At its regular Sunday cabinet meeting on May 25, Israel's cabinet approved the Roadmap – but not unanimously. The vote was 12 to 7, with 4 abstentions, once again suggesting that Sharon's coalition was fractious indeed. A day later, Sharon shocked allies and opponents alike by using the word “occupation” for the first time to describe Israel's presence in the Palestinian Territories. Speaking to a Likud audience in Haifa, he said Israel should seek a political arrangement with the Palestinians and added, “The idea that it is possible to continue keeping 3.5 million Palestinians under occupation – yes, it is occupation, you might not like the word, but what is happening is occupation – is bad for Israel and bad
for the Palestinians, and bad for the Israeli economy. Controlling 3.5 million Palestinians cannot go on forever.”
18
Here was more evidence that Sharon was intent on a serious negotiation with Abbas and that he would say so at Aqaba.

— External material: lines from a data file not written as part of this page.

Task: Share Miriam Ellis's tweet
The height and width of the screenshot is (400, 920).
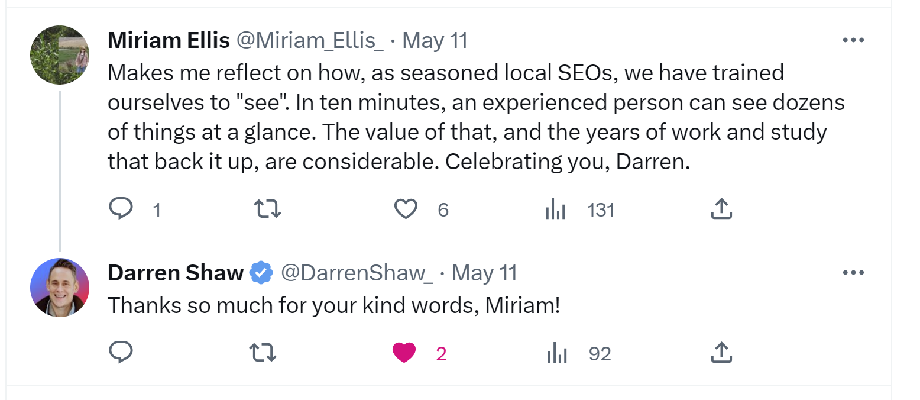Action: click(x=721, y=209)
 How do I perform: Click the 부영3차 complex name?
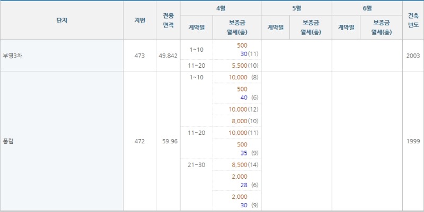(12, 56)
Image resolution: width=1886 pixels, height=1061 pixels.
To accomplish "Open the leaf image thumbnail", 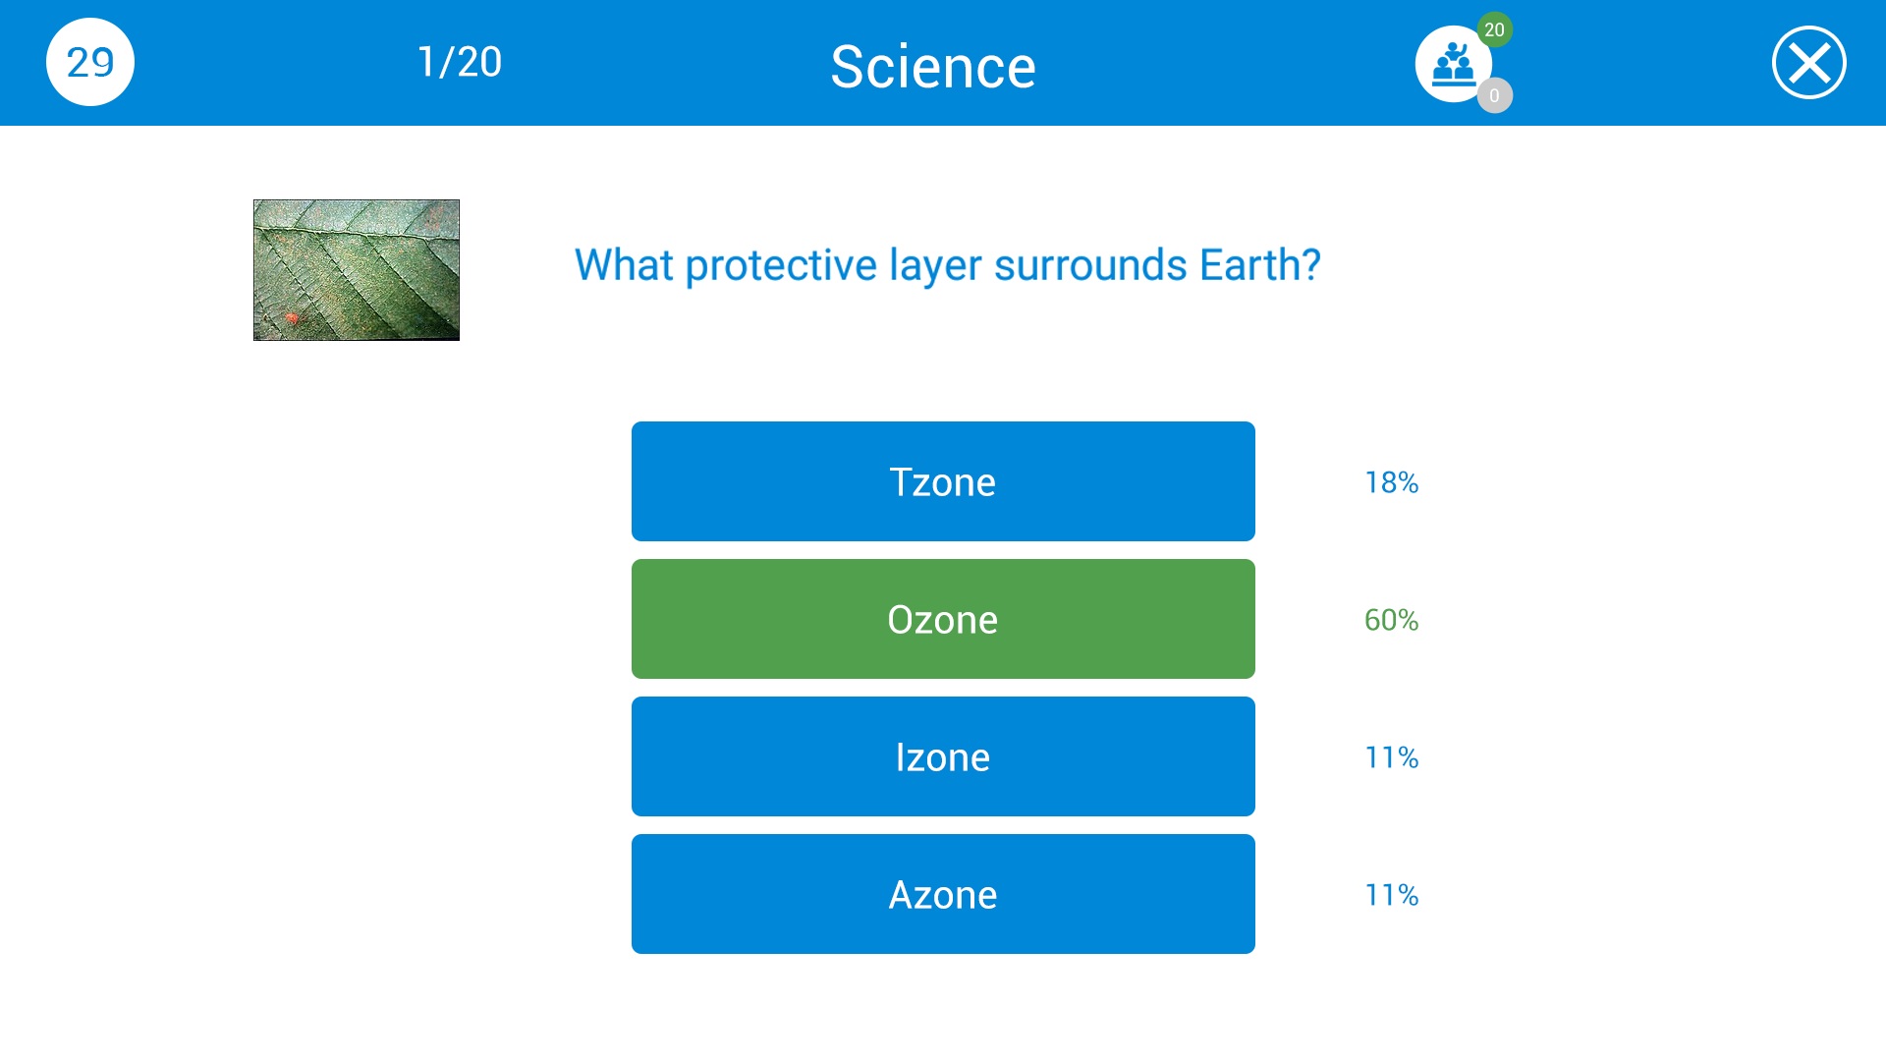I will 357,270.
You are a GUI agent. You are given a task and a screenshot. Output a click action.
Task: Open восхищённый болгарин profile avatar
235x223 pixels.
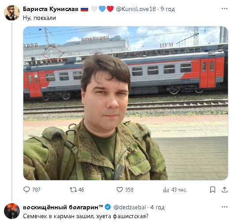(x=12, y=211)
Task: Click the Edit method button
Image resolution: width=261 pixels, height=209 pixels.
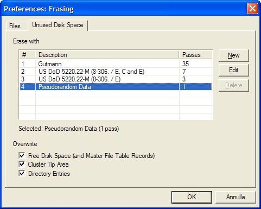Action: tap(233, 70)
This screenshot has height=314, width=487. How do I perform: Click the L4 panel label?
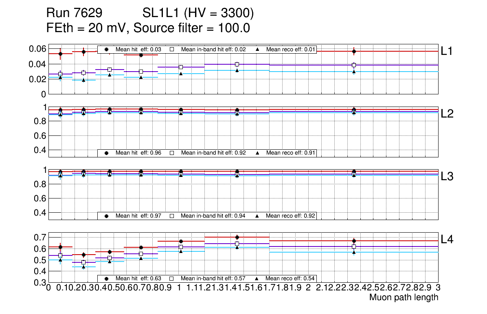pos(448,240)
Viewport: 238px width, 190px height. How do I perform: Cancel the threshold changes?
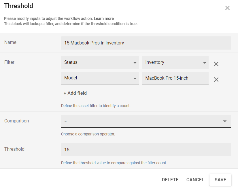coord(195,180)
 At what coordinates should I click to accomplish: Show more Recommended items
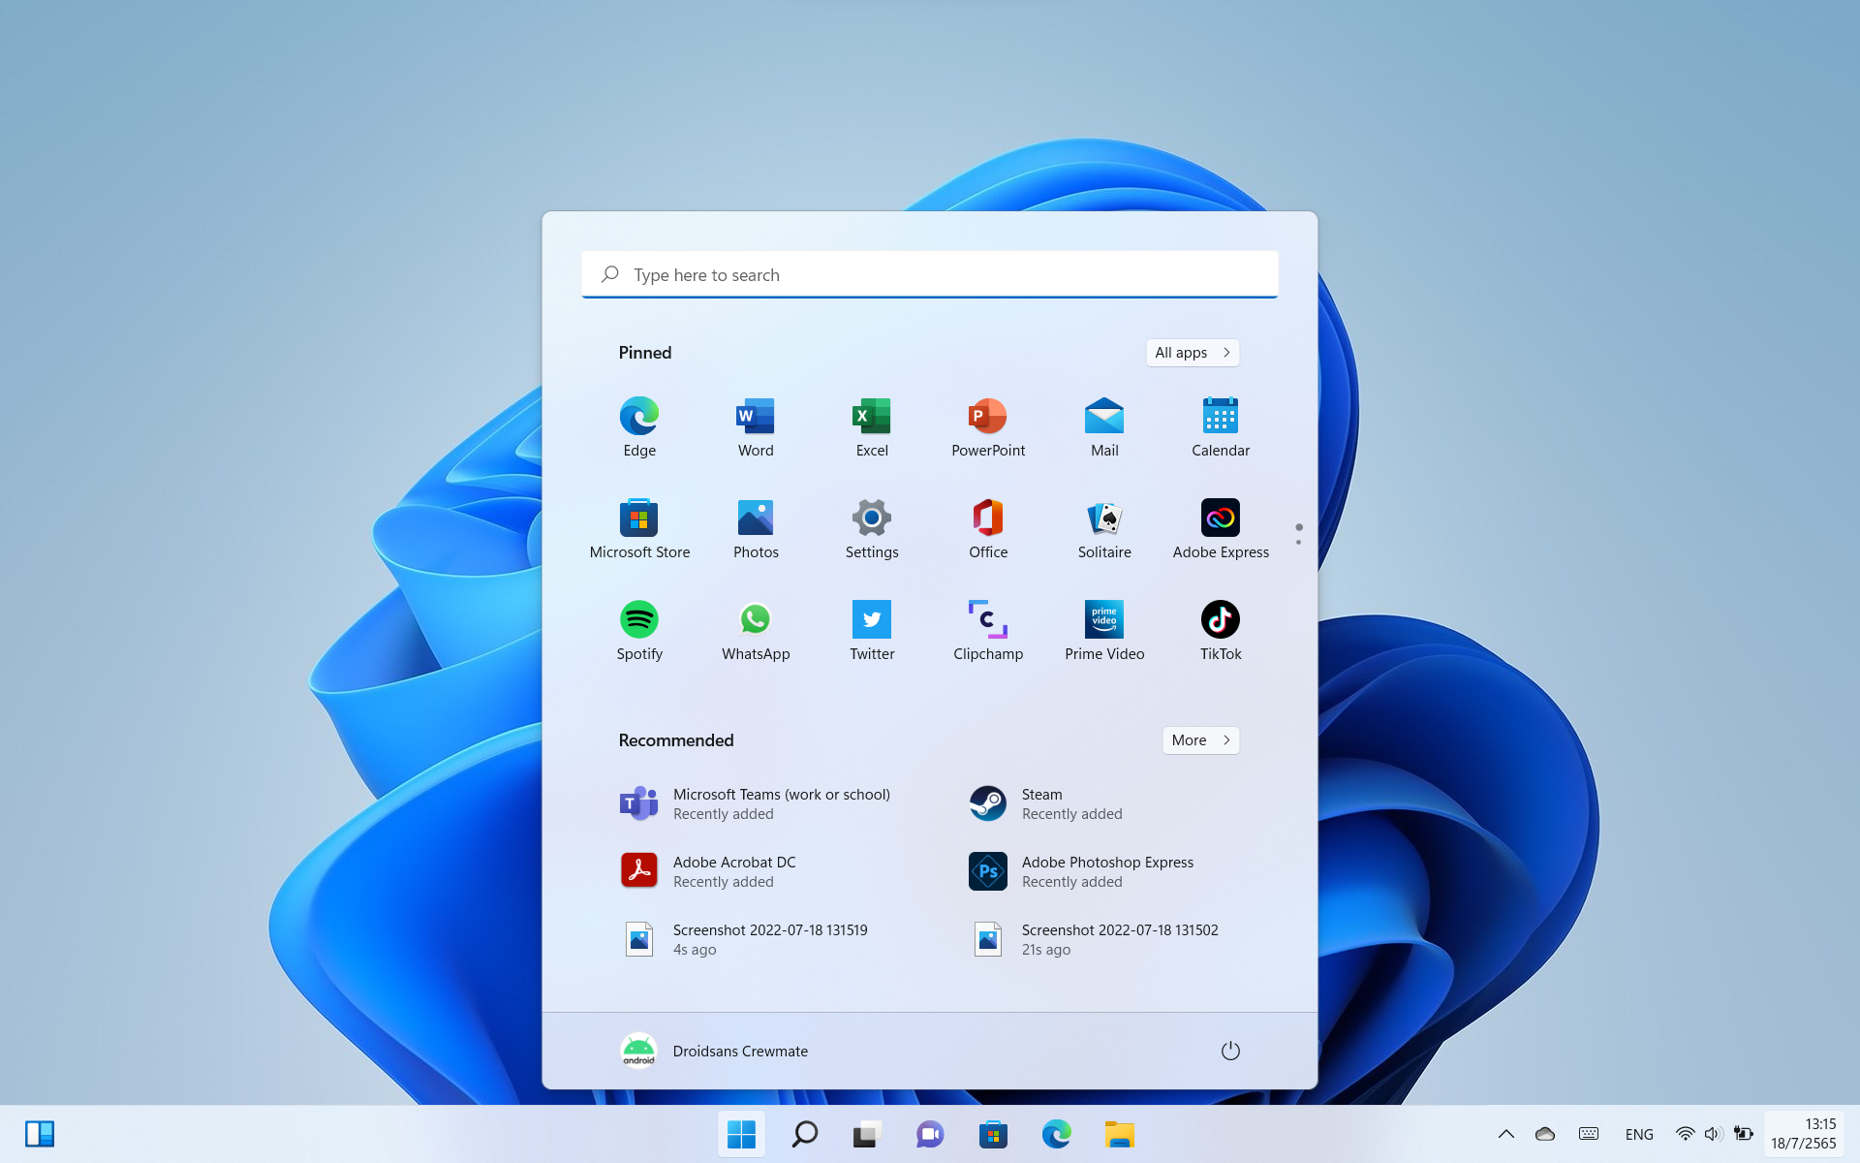[1200, 739]
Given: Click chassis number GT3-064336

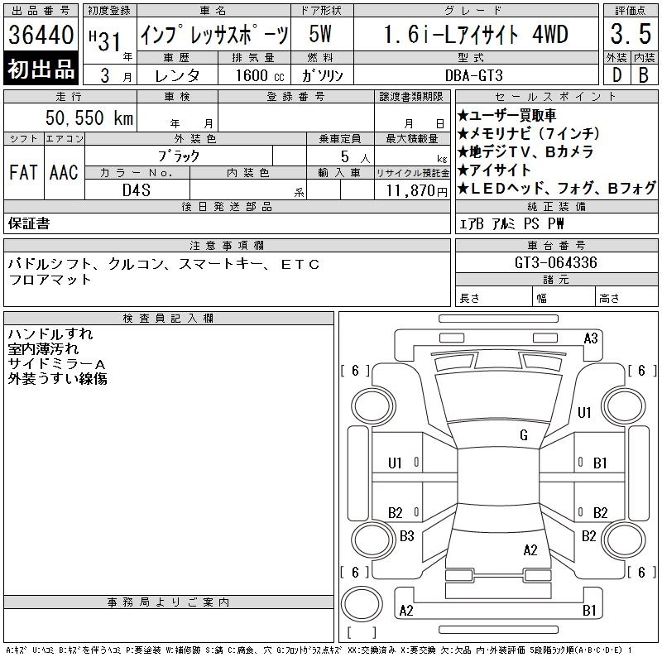Looking at the screenshot, I should pyautogui.click(x=556, y=263).

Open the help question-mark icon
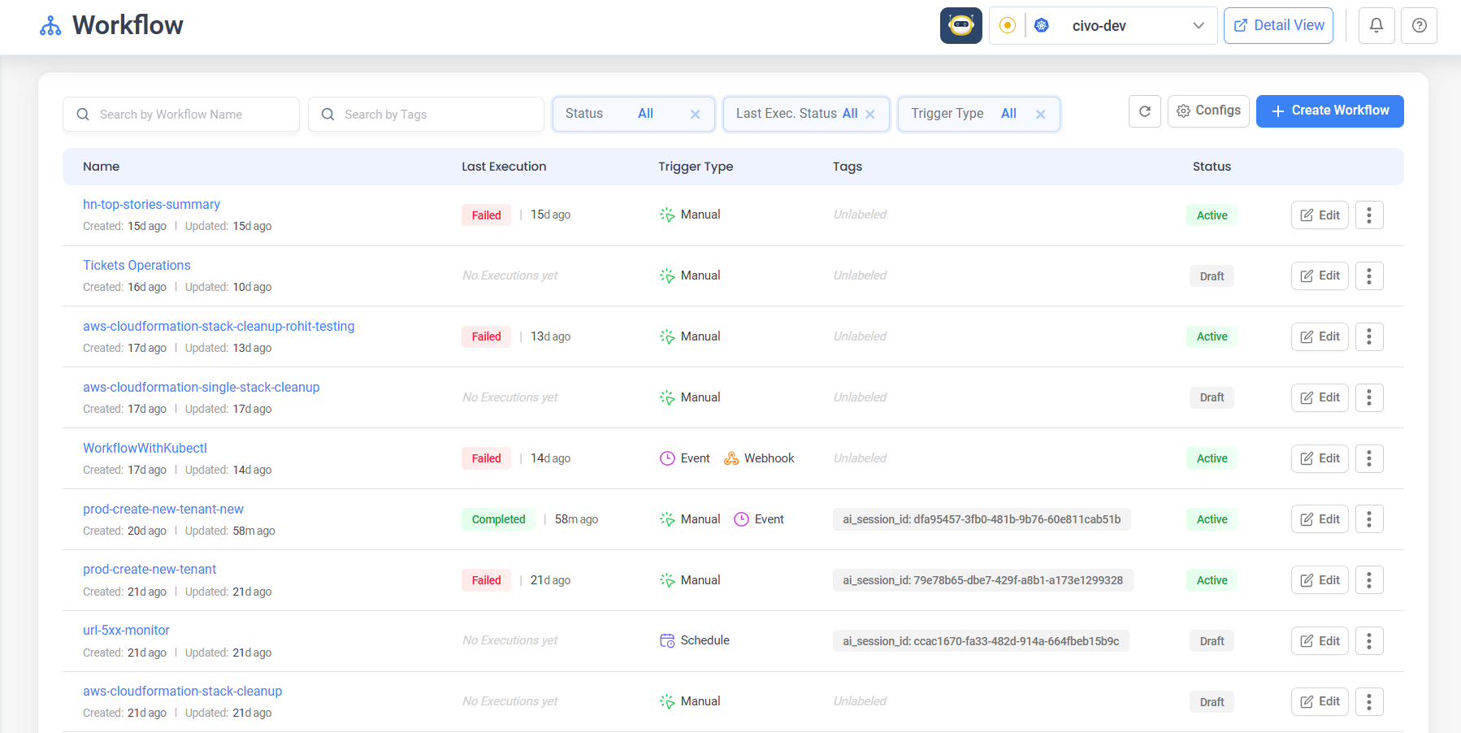1420,25
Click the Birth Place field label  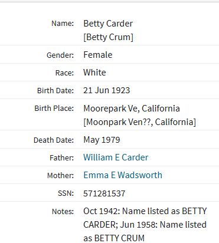(54, 109)
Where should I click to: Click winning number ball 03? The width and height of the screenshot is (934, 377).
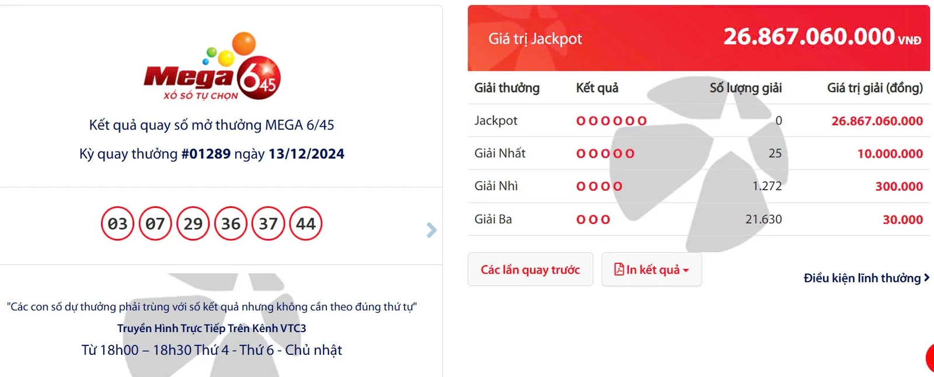click(117, 224)
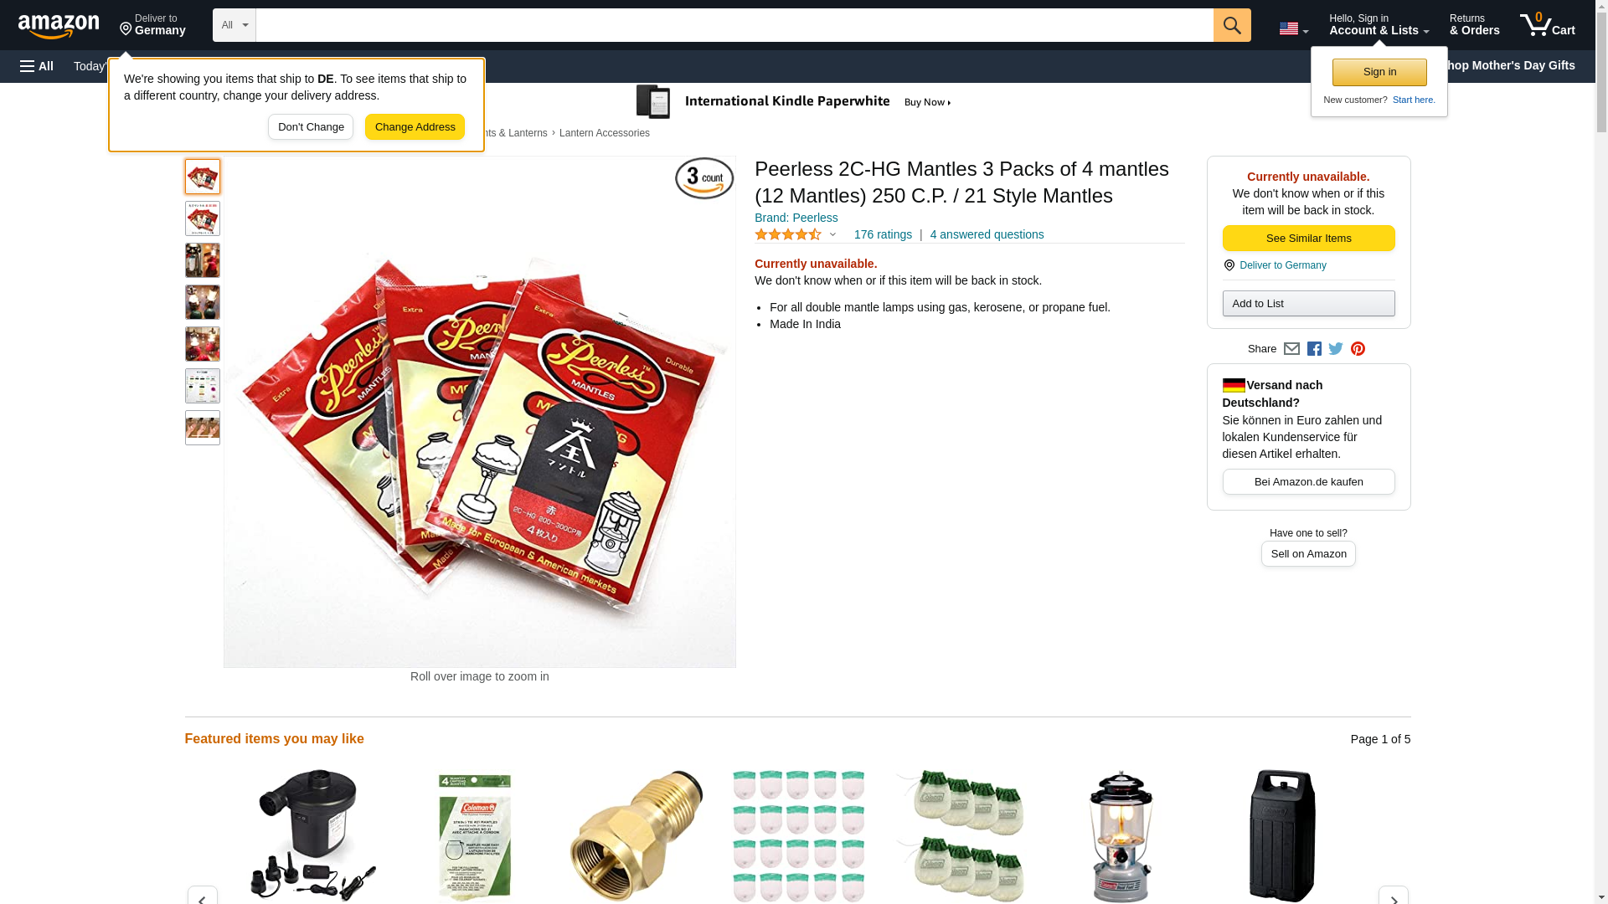Open the language flag dropdown
Image resolution: width=1608 pixels, height=904 pixels.
tap(1293, 28)
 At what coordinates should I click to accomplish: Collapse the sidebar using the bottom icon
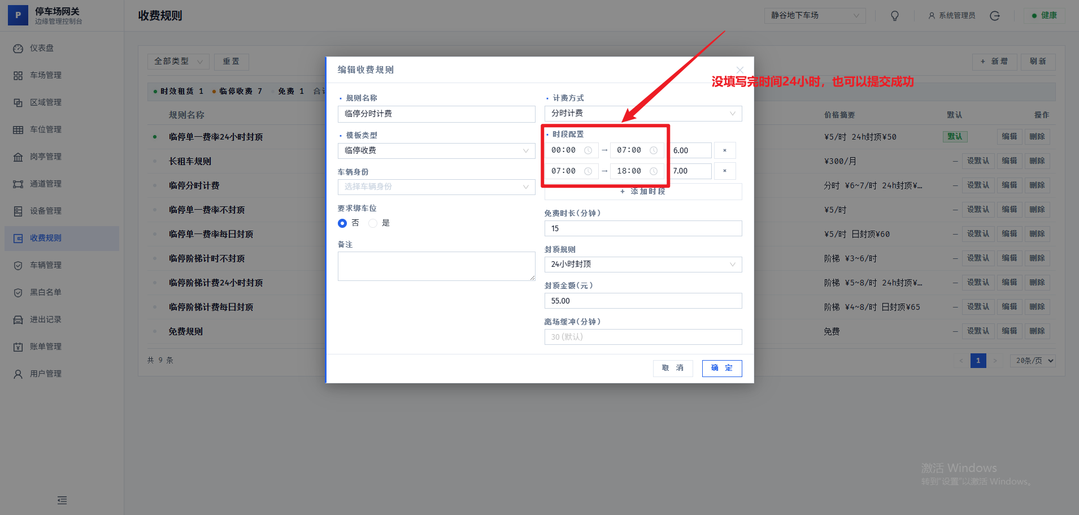click(62, 500)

As June began, Bush headed off in Air Force One for Evian, where the G-8 leaders pressed him for more action on the “peace process.” He had a ready answer: The Red Sea Summits were the next step. They were Bush's first venture into Clinton-style diplomacy on this issue. The meeting in Sharm el-Sheik was an effort to showcase Arab support for the president's efforts, and it was noteworthy more because it happened than for anything said there. In fact, the meeting almost broke down before it began. The heads of state were to meet at a round table in the Movenpick resort, favored by President Mubarak for such sessions. They would discuss the issues privately before moving outside for the reading of a public statement by Mubarak, their host. When Mubarak, Bush, King Abdullah of Jordan, and Abbas (and the other invitee, King Hamad of Bahrain) arrived at the resort, they found that Crown Prince Abdallah of Saudi Arabia had not yet arrived. The minutes ticked by, but still no prince. More and more pressing inquiries were addressed to sweating Saudi diplomats, and finally the explanation was whispered: Abdallah had decided or been told that Sharon would be present – and the prince refused to meet with him.